Your assignment: Please write out the listing again, keeping every character the same.

=== Begin Enclosure ===

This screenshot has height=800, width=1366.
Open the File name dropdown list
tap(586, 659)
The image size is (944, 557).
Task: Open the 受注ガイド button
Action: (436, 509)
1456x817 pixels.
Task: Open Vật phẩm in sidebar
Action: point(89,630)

=== End Enclosure ===

Your solution:
This screenshot has height=800, width=1366.
Open the File name dropdown list
tap(586, 659)
The image size is (944, 557).
Task: Open the 受注ガイド button
Action: (436, 509)
1456x817 pixels.
Task: Open Vật phẩm in sidebar
Action: point(89,630)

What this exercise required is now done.